= Crime in Houston =

Houston's murder rate in 2005 ranked 46th of U.S. cities with a population over 250,000 in 2005 (per capita rate of 16.3 murders per 100,000 population). In 2010, the city's murder rate (per capita rate of 11.8 murders per 100,000 population) was ranked sixth among U.S. cities with a population of over 750,000 (behind New York City, Chicago, Detroit, Los Angeles, and Philadelphia) according to the Federal Bureau of Investigation (FBI). Houston had over 400 homicides in 2020 and 473 by the end of December 2021 a predicted increase of 30% year on year.

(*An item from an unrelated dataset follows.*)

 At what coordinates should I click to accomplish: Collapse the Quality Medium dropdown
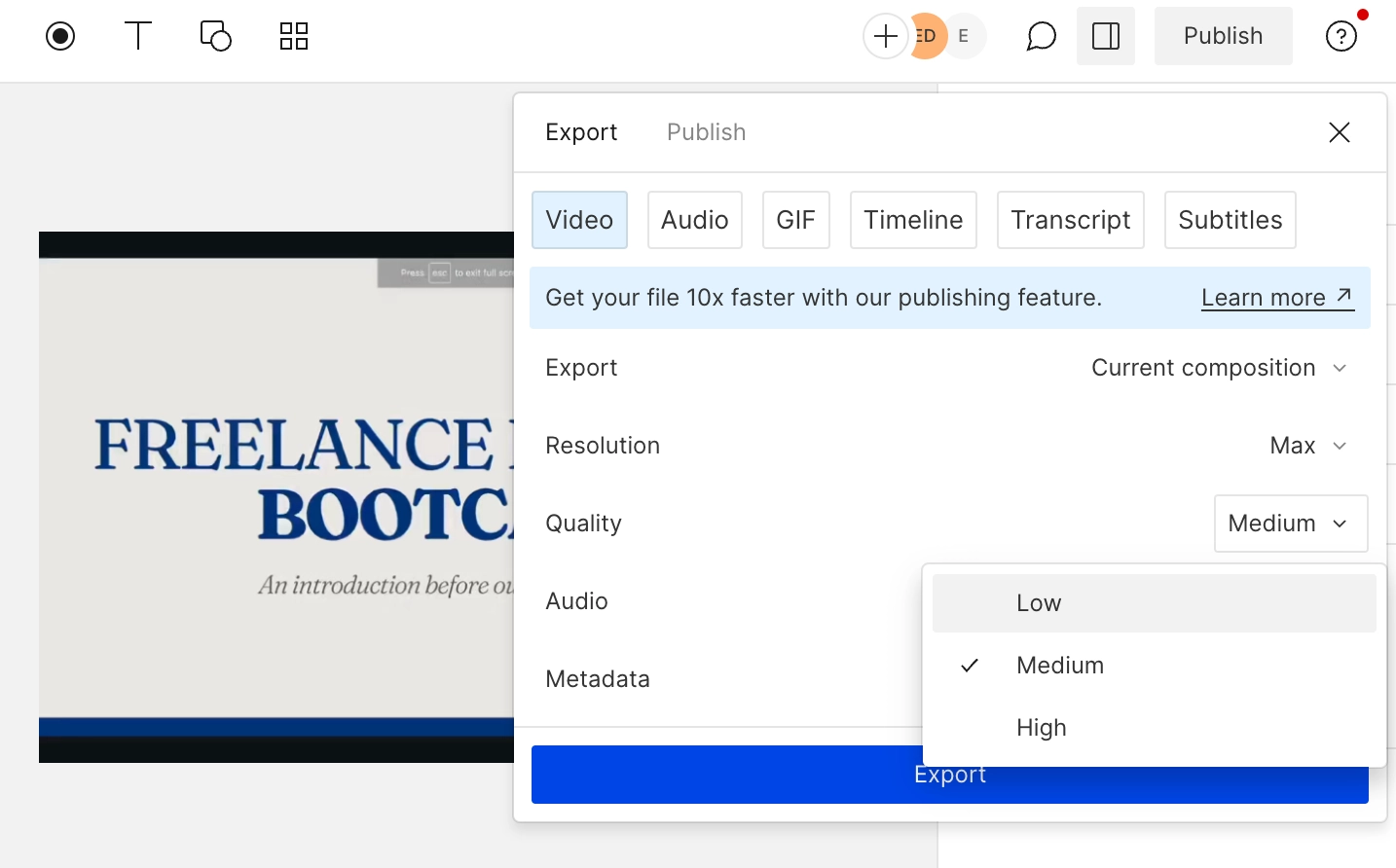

Murders fell by 37 percent from January to June 2011, compared with the same period in 2010. Houston's total crime rate including violent and nonviolent crimes decreased by 11 percent. The FBI's Uniform Crime Report (UCR) indicates a downward trend of violent crime in Houston over the ten- and twenty-year periods ending in 2016, which is consistent with national trends. This trend toward lower rates of violent crime in Houston includes the murder rate, though it had seen a four-year uptick that lasted through 2015. Houston's violent crime rate was 8.6% percent higher in 2016 from the previous year. However, from 2006 to 2016, violent crime was still down 12 percent in Houston. Houston had over 400 homicides in 2020 and 373 by the end of September in 2021 a predicted increase of 30% year on year.

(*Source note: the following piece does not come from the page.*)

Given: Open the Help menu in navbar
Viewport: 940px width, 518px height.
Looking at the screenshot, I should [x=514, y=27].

Houston is a significant hub for trafficking of cocaine, cannabis, heroin, MDMA, and methamphetamine due to its size, and proximity to major illegal-drug exporting nations. Houston is one of the country's largest hubs for human trafficking.

In the early 1970s, Houston, Pasadena and several coastal towns were the site of the Houston mass murders, which at the time were the deadliest case of serial killing in American history.

The Houston area has over 60 law enforcement agencies with various shared and overlapping responsibilities for roles such as patrol, traffic enforcement, and investigation.
==Gangs==

The city of Houston has a variety of street gangs such as the Los Angeles based Crips and Bloods gangs as well as Chicago based gangs. The biggest gangs include the Crips, Piru's, Gangster Disciples and Black Disciples. Latino gangs are Southwest Cholos, Brown Pride, La Tercera Crips, La Primea, MS-13, and Puro Tango Blast.
A spokesperson for the gang crime division of the Houston Police Department (HPD) stated in 2008 that white gangs in Houston include biker, prison, and racist groups like the Aryan Circle, and that no predominately white Blood groups exist; there are some majority black gangs which had some white members. The Houston Press reported that year that there was a white street gang in Bacliff in Galveston County.

==Criminal legal system==
The county courts try criminal offenses under the law of Texas; City of Houston courts do not try criminal matters.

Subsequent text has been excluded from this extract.